A ARTE DA DESAPARIÇÃO
Jean Baudrillard


Assim é a simulação, naquilo em que se contrapõe à representação. Esta parte do princípio de equivalência do signo e do real (mesmo se essa equivalência é utópica) é um axioma fundamental. A simulação parte, ao contrário da utopia, do princípio de equivalência, parte da negação radical do signo como valor, parte do signo como reversão e aniquilamento de toda a referência. Enquanto que a representação tenta absorver a simulação interpretando-a como falsa representação, a simulação envolve todo o edifício da representação como simulacro.
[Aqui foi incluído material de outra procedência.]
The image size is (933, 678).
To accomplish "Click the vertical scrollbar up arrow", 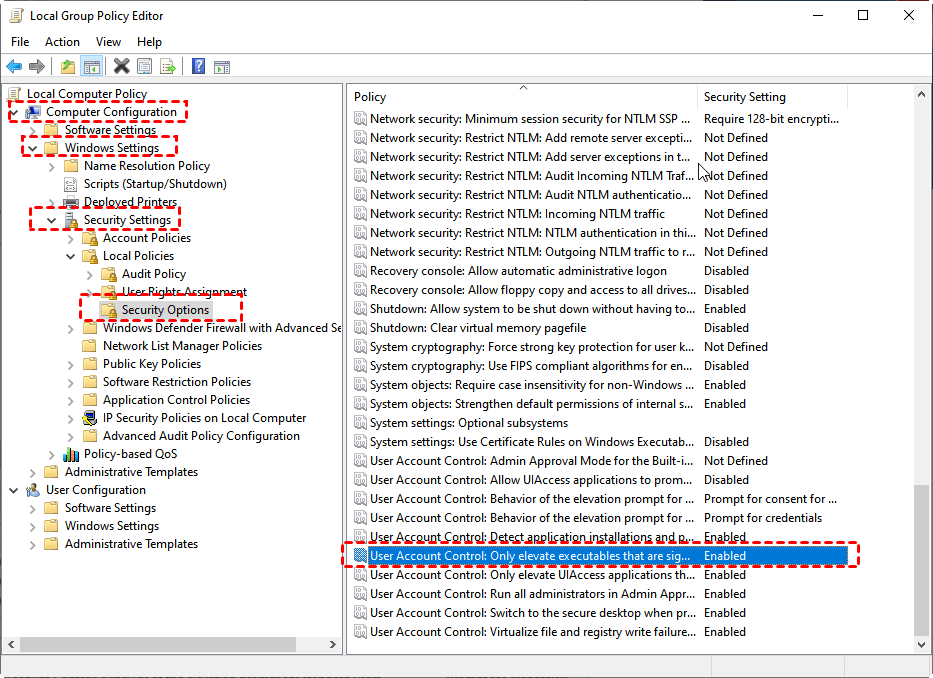I will point(922,94).
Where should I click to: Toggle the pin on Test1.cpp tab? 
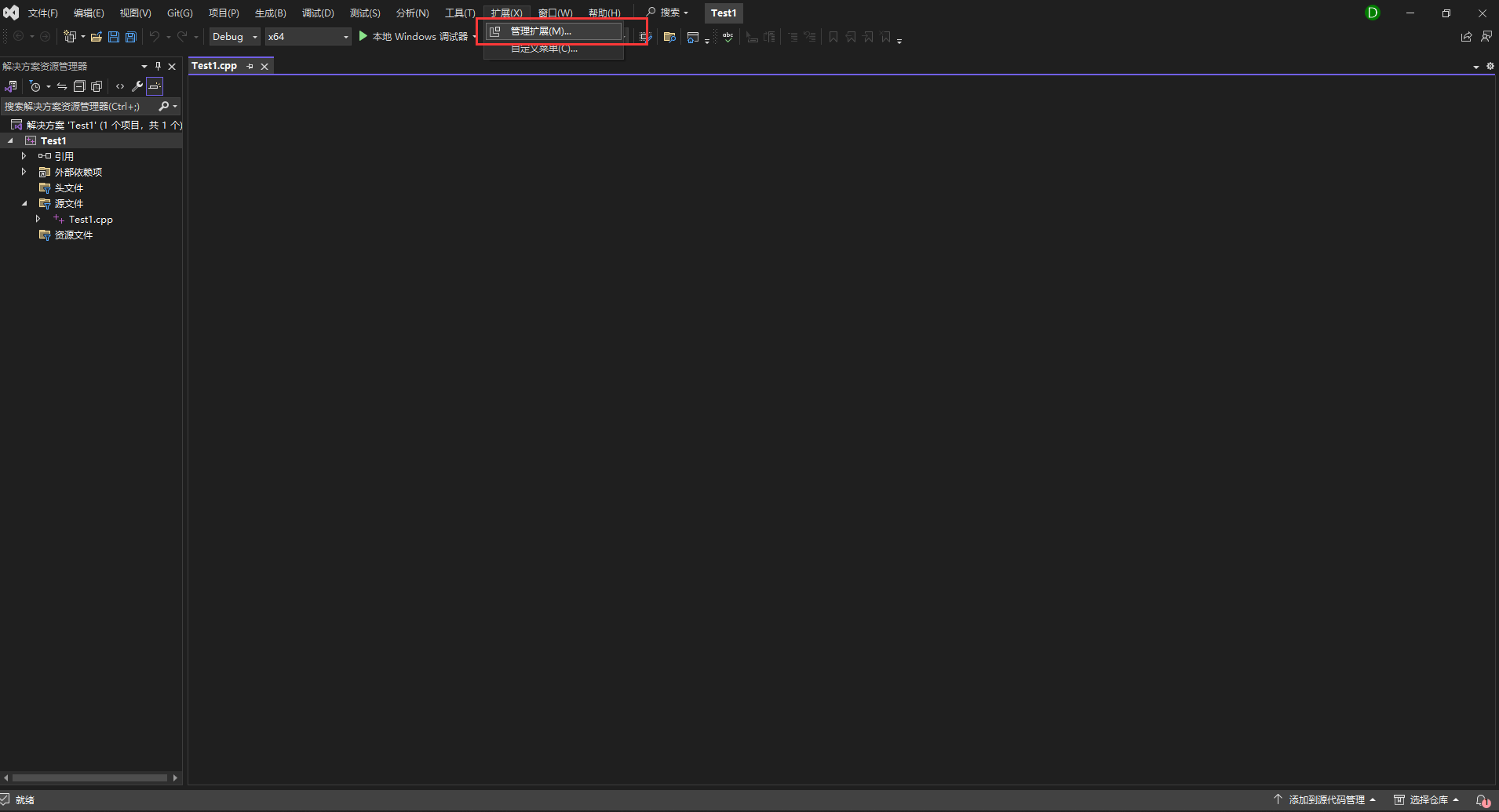[250, 66]
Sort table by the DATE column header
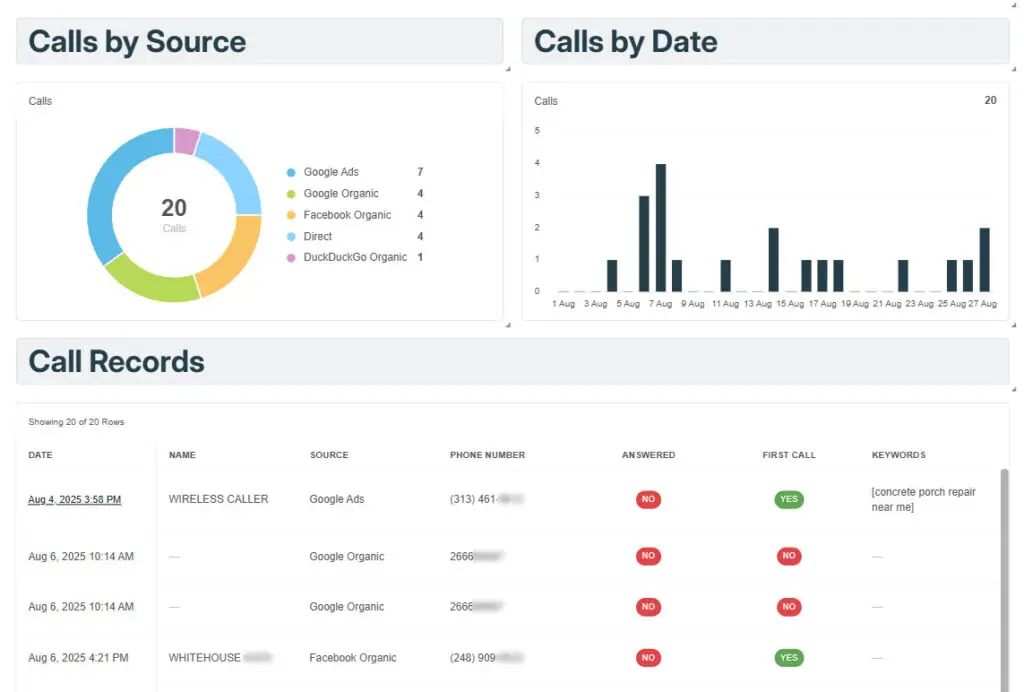Viewport: 1024px width, 692px height. pyautogui.click(x=40, y=455)
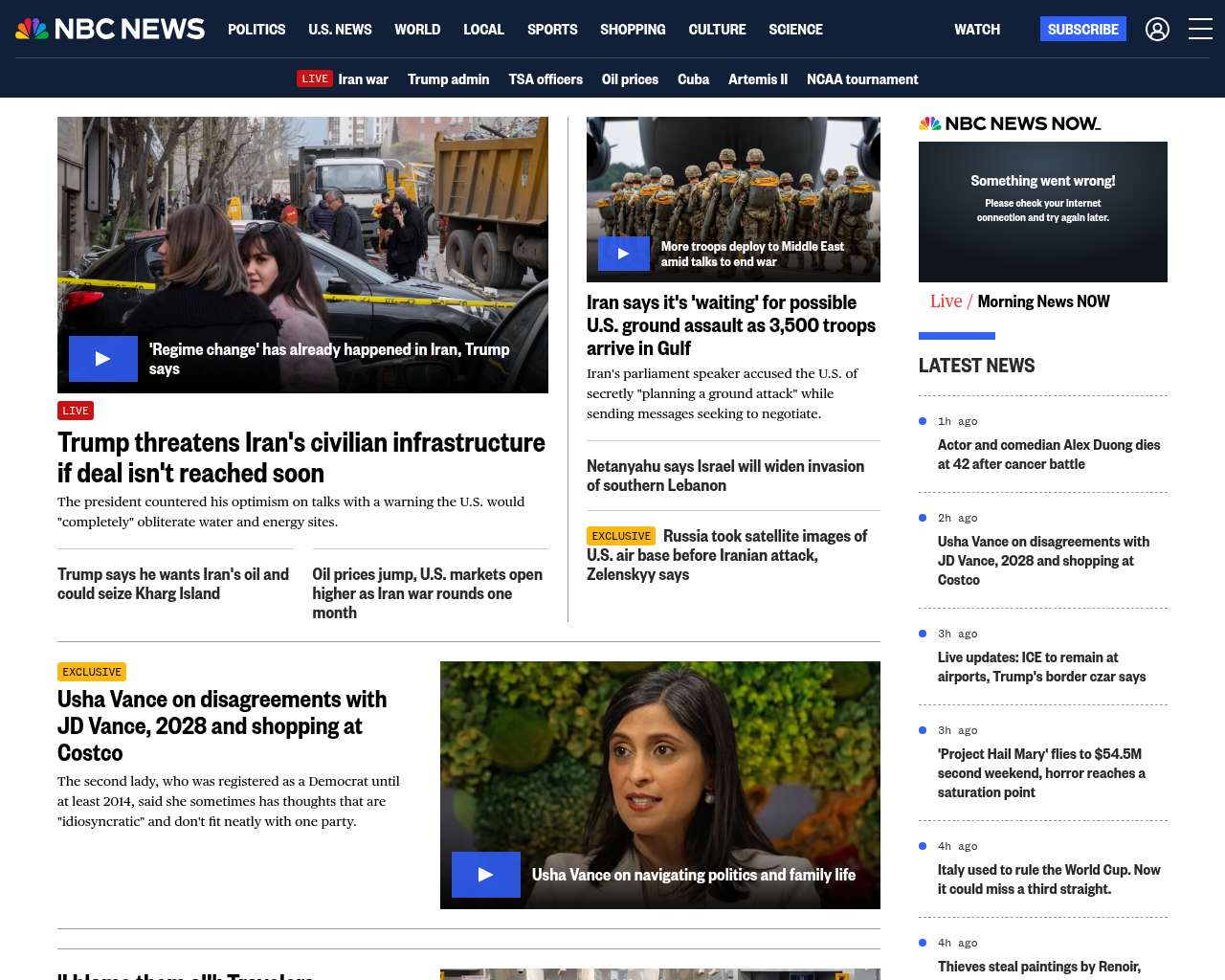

Seriam estas as fases sucessivas da imagem:
· Ela é o reflexo de uma realidade profunda;
· Ela mascara e deforma uma realidade profunda;
· Ela mascara a ausência de realidade profunda;
· Ela não tem relação com qualquer realidade: ela é o seu próprio simulacro puro.

No primeiro caso, a imagem é uma boa aparência – a representação é do domínio do sacramento. No segundo, é uma aparência – do domínio do malefício. No terceiro, finge ser uma aparência – é do domínio do sortilégio. No quarto, já não é de todo do domínio da aparência, mas da simulação.

A passagem dos signos que dissimulam alguma coisa aos signos que dissimulam que não há nada marca a curva decisiva. Os primeiros referem-se a uma teologia da verdade e do segredo (de que faz ainda parte a ideologia). Os segundos inauguram a era dos simulacros e da simulação, onde já não existe Deus para reconhecer os seus, onde já não existe Juízo Final para separar o falso do verdadeiro, o real da sua ressurreição artificial, pois tudo já está de antemão morto e ressuscitado.

Quando o real já não é o que era, a nostalgia assume todo o seu sentido. Sobrevalorização dos mitos de origem e dos signos de realidade. Sobrevalorização de verdade, de objetividade e de autenticidade de segundo plano. Escalada do verdadeiro, do vivido, ressurreição do figurativo onde o objeto e a substância desaparecem. Produção desenfreada de real e de referencial, paralela e superior ao desenfreamento da produção material: assim surge a simulação na fase que nos interessa – uma estratégia de real, de neo-real e de hiper-real, que faz por todo o lado a dublagem de uma estratégia de dissuasão.



BAUDRILLARD, Jean. A Arte da Desaparição. Páginas 28 e 29. Rio de Janeiro: Editora UFRJ, 1997.